Key research areas and achievements of the Vietnam Research Programme and Oxford University Clinical Research Unit

Work at the Vietnam Programme covers patient-oriented clinical and public health research and the interface between human and animal health.
Key research areas
The Programme focuses on the following core areas:
- dengue - understanding disease pathogenesis and improving clinical management
- central nervous system infections - understanding encephalitis, tuberculosis and meningitis, and improving diagnosis and clinical care
- influenza (including H5N1 and pandemic H1N1) - understanding pathogenesis and transmission dynamics in animals and humans, and improving clinical management
- tetanus - clinical trials of new treatments, improved understanding of autonomic dysfunction and the role of nosocomial infections
- typhoid - understanding drug resistance and host susceptibility, clinical trials and vaccine development
- malaria - monitoring and understanding drug resistance in Plasmodium falciparum and vivax
- other diseases of public health importance in the region - including tuberculosis, opportunistic infections related to HIV, tuberculosis-HIV- hepatitis coinfections, diphtheria, shigellosis (dysentery), fascioliasis (liver fluke), Streptococcus suis and emerging infectious diseases.
Key achievements
The Vietnam Programme and its partners have made major contributions to research across a range of infectious diseases. These include:
Avian influenza
- Delivered the first comprehensive report detailing the clinical features of the disease.

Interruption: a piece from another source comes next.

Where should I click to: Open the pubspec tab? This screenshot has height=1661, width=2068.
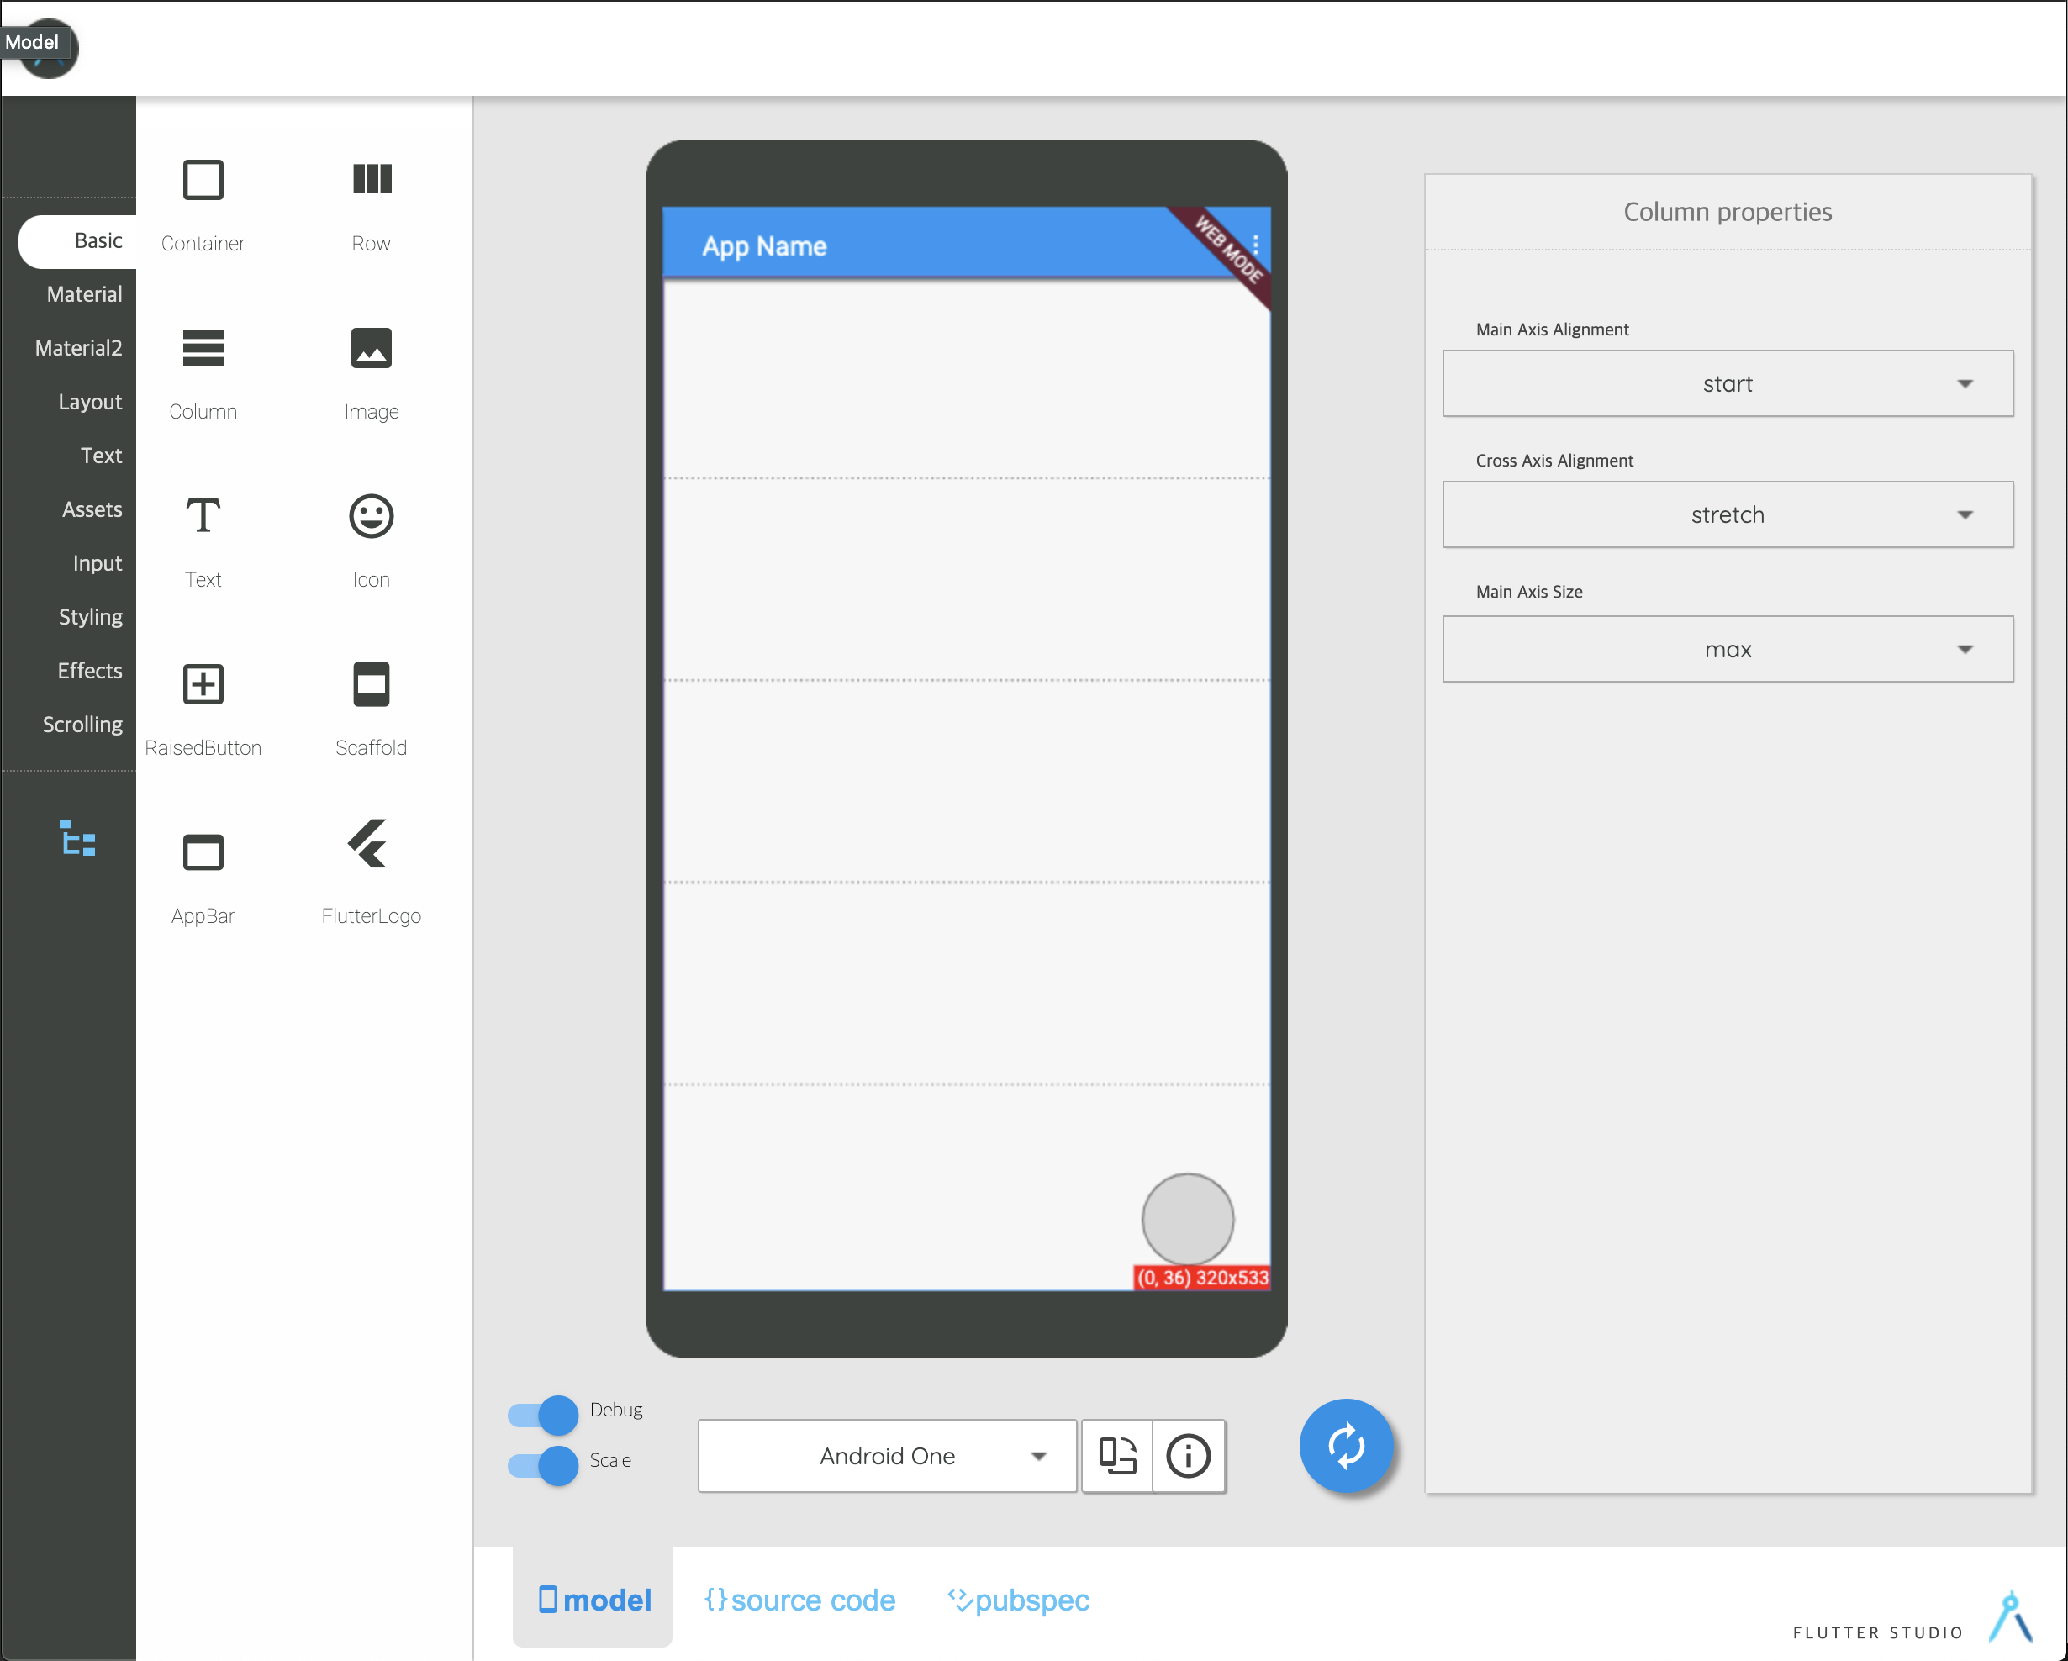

- Generated human monoclonal antibodies effective against H5N1 - now undergoing assessment as possible therapeutic interventions.
Dengue
- Determined the host and viral factors associated with severe dengue fever.
- Improved diagnostic tests for early identification of infection.
- Published most of the randomised controlled trials aimed at improving patient care. This has led to a fall in mortality for severe dengue to under 1 per cent in Ho Chi Minh City.
Typhoid
- Demonstrated that the fluoroquinolone antibiotics are the most effective first-line treatment. This is now recommended by the World Health Organization.
- Conducted the first phase II trials of a one-dose oral typhoid vaccine in an endemic setting.
Malaria
- Played a major role in establishing the role of artemisinin derivates for the treatment of falciparum malaria.
- Helped to establish the burden of vivax malaria in South-east Asia, showing that vivax - previously considered relatively harmless - is common and can cause severe disease
Other
- Performed studies that have led to a reduction in mortality for patients with tetanus from 40 to 5 per cent
- Conducted host genetic studies and identified key mutations in innate immunity genes that appear to play a role in susceptibility to tuberculosis meningitis and typhoid in the Vietnamese population.
- Set up an international working group for studies on infectious diseases of the central nervous system, bringing together scientists who have conducted clinical trials on these diseases.
- Linked the phenomenon of antibody dependent enhancement of dengue virus infection with the age-related epidemiology of severe dengue in infants.
- Coordinated an eight-country, two-continent network on dengue.